De son côté, le Pays va également faire des efforts significatifs de réduction et de maîtrise des dépenses publiques. Le plan de départ volontaire qui sera proposé d’ici la fin de l’année devrait concerner sur trois exercices près de 1 000 personnes avec un financement sollicité de l’Etat à hauteur de 50% des coûts de ce plan de départ volontaire.
Dans le même temps, le Pays entend se désengager des secteurs concurrentiels par le biais de cessions d’actifs.

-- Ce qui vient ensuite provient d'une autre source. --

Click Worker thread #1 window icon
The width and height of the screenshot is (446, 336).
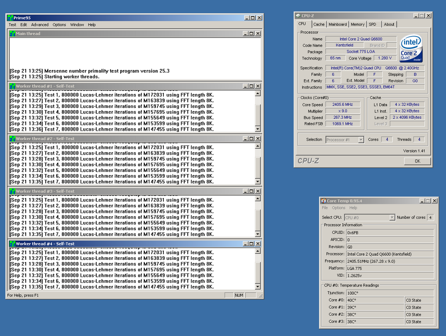12,86
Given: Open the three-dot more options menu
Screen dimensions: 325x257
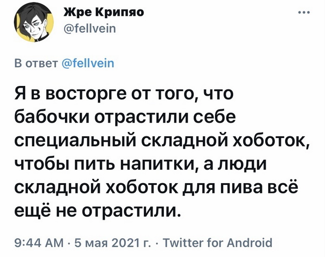Looking at the screenshot, I should [x=303, y=13].
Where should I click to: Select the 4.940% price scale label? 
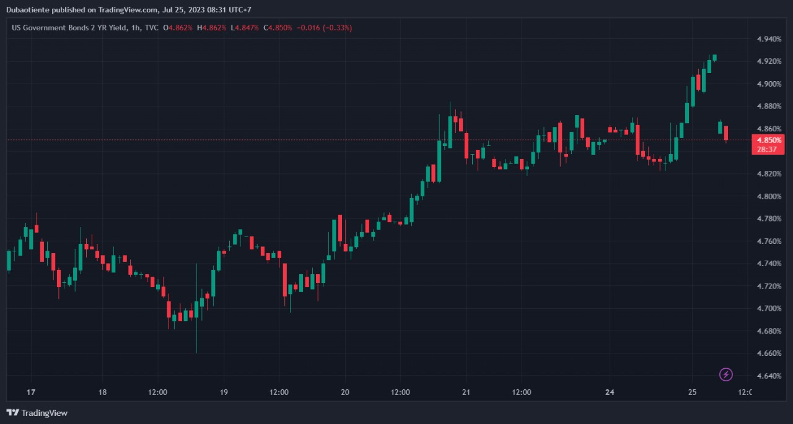point(768,39)
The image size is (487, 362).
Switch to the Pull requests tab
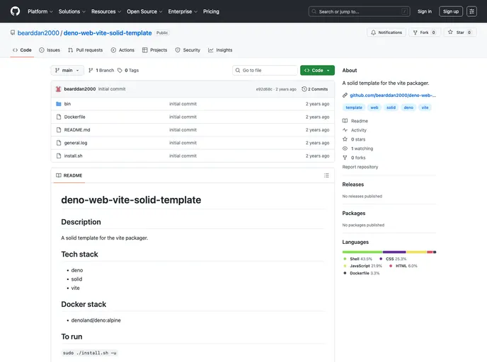point(86,50)
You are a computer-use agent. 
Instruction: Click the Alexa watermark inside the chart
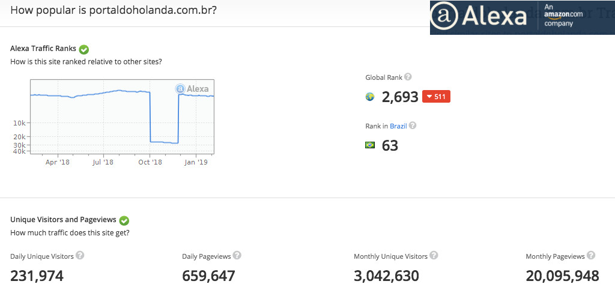pos(192,89)
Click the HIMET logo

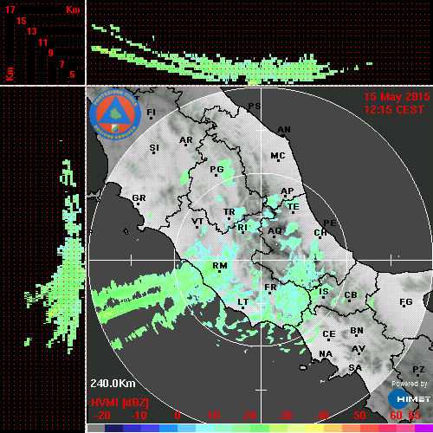point(409,399)
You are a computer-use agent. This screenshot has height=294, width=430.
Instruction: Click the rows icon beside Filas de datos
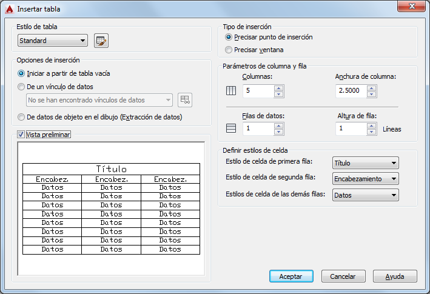(x=231, y=129)
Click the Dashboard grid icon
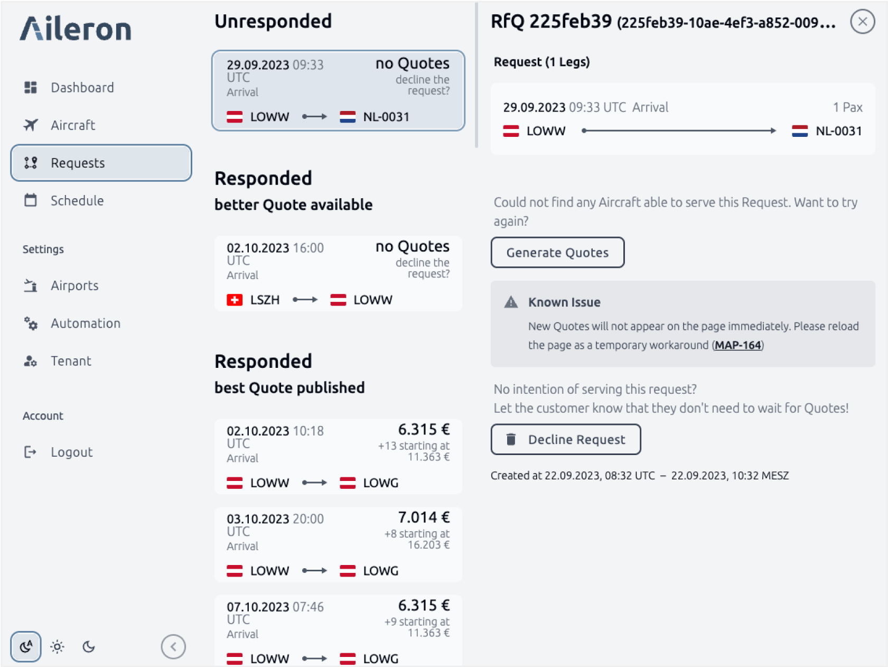This screenshot has height=667, width=888. 31,87
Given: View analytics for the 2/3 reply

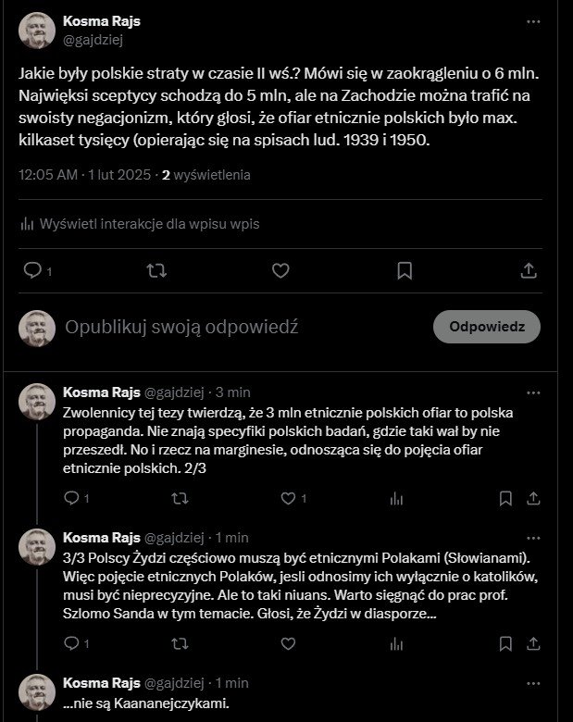Looking at the screenshot, I should pyautogui.click(x=396, y=498).

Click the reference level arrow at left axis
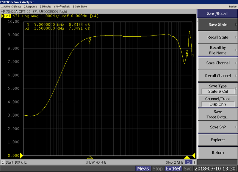21,155
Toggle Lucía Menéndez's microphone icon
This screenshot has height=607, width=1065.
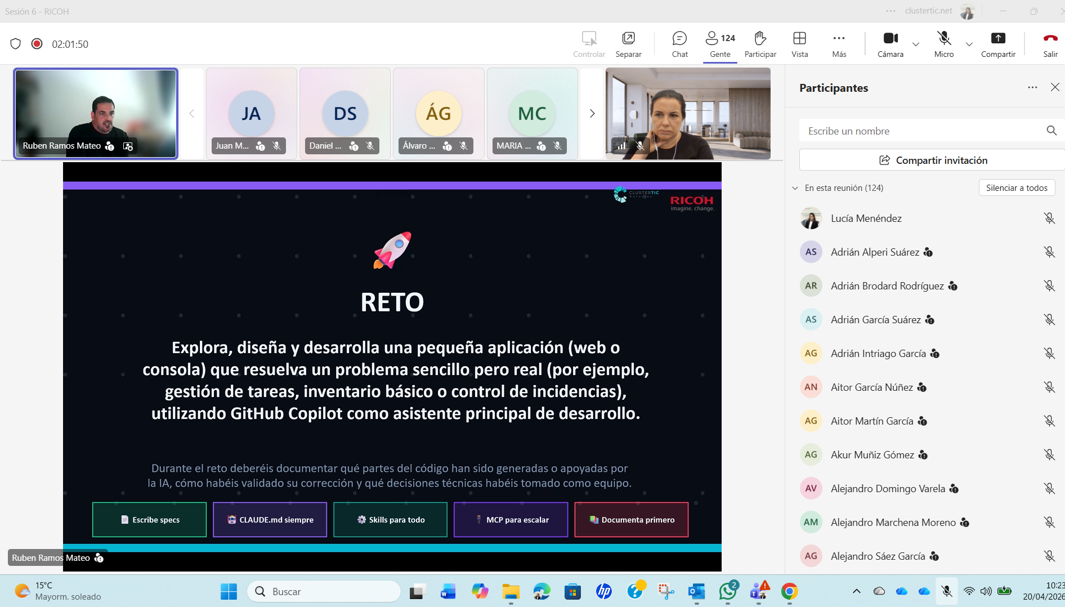click(1049, 218)
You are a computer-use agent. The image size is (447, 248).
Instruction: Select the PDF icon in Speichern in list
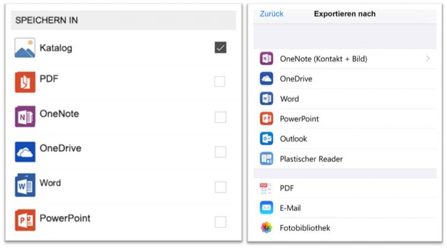click(x=25, y=82)
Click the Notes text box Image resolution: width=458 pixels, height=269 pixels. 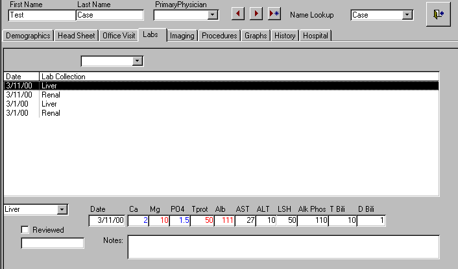pyautogui.click(x=283, y=247)
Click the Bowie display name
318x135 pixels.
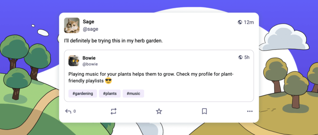pyautogui.click(x=89, y=58)
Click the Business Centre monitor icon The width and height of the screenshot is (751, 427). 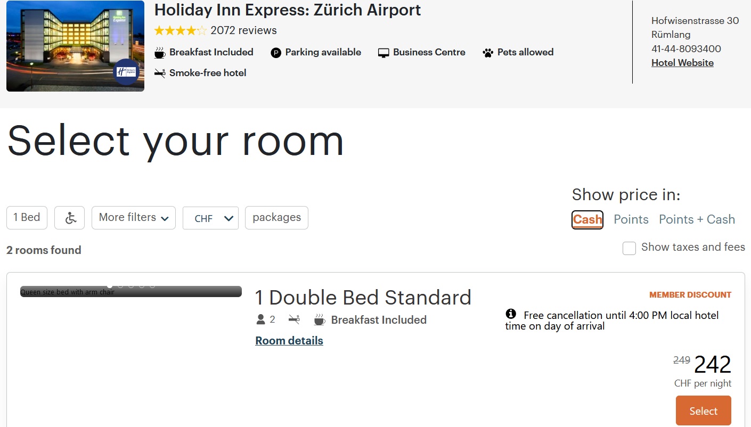click(383, 53)
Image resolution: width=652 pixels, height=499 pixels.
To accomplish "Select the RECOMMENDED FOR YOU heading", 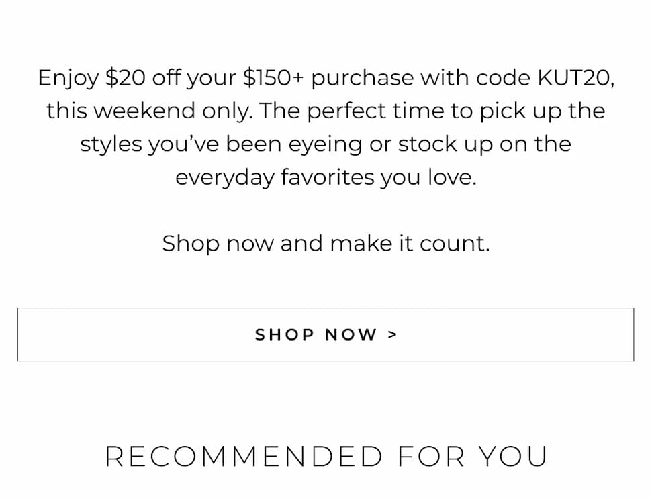I will click(x=326, y=457).
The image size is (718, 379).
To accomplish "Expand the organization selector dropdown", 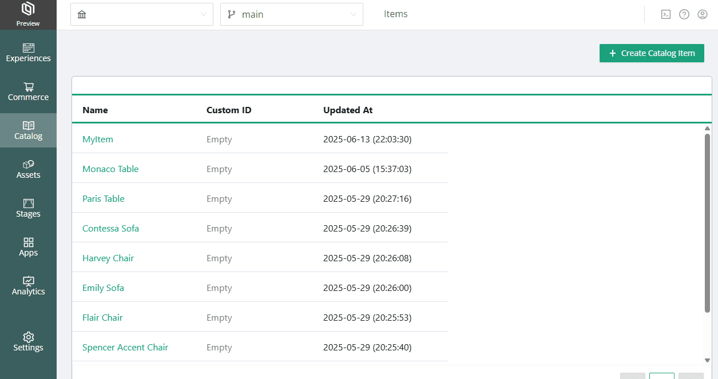I will (x=141, y=14).
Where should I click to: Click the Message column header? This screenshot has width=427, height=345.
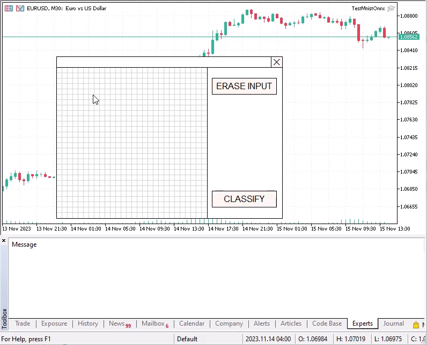[24, 245]
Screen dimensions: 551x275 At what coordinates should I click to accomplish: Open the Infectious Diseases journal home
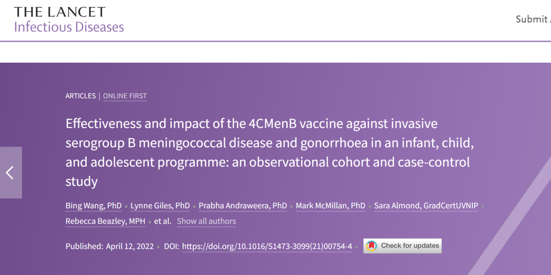point(69,27)
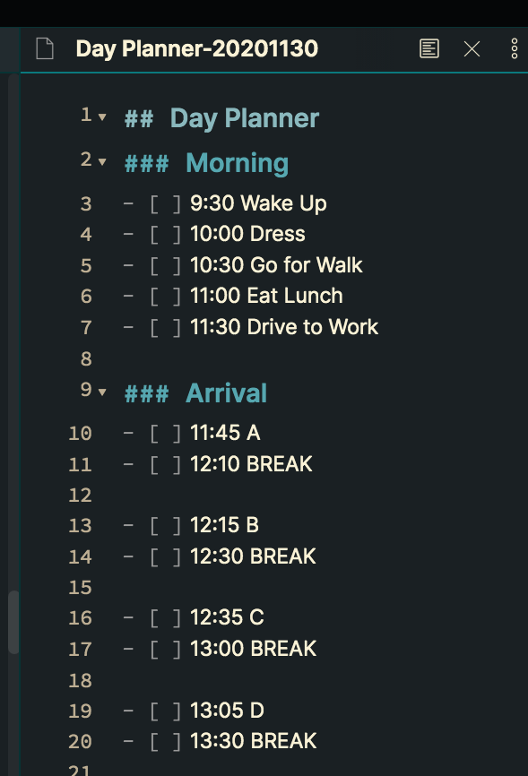Image resolution: width=528 pixels, height=776 pixels.
Task: Close the Day Planner-20201130 pane
Action: click(x=472, y=49)
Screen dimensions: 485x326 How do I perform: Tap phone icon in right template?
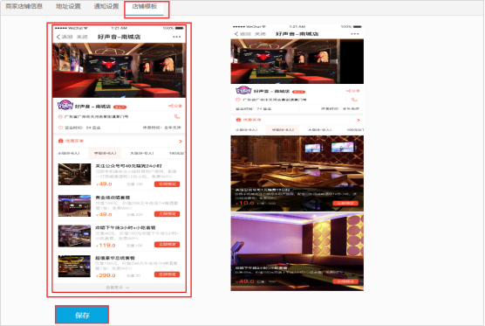point(354,100)
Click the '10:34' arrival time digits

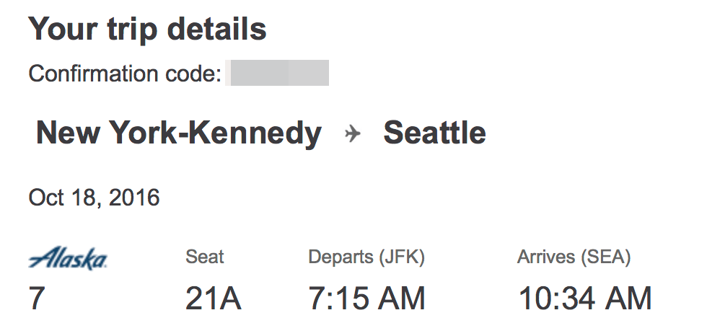556,299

Donc oui, le Pays s’associe à l’effort collectif qu’il sollicite de l’ensemble de ces partenaires économiques et sociaux.
Avec 6,8 milliards de recettes fiscales nouvelles escomptées (hors CST) en année pleine au moyen d’augmentation de taxes, de réduction de crédits d’impôt, ne redoutez-vous pas au final une nette augmentation des prix à la consommation ?
Nuihau Laurey : Vous savez entre le risque d’une petite inflation et la faillite de notre Pays, le gouvernement a pris ses responsabilités.
Hors CST, les principales augmentations frappent pour l’essentiel des secteurs protégés. Que ce soit l’activité bancaire, l’activité des assurances ou le commerce de détail en tous genres réalisé en grandes surfaces, ces secteurs bénéficient non pas d’une rente de situation mais d’un contexte concurrentiel favorable qui leur a permis, malgré la crise économique que nous traversons de garder la tête hors de l’eau.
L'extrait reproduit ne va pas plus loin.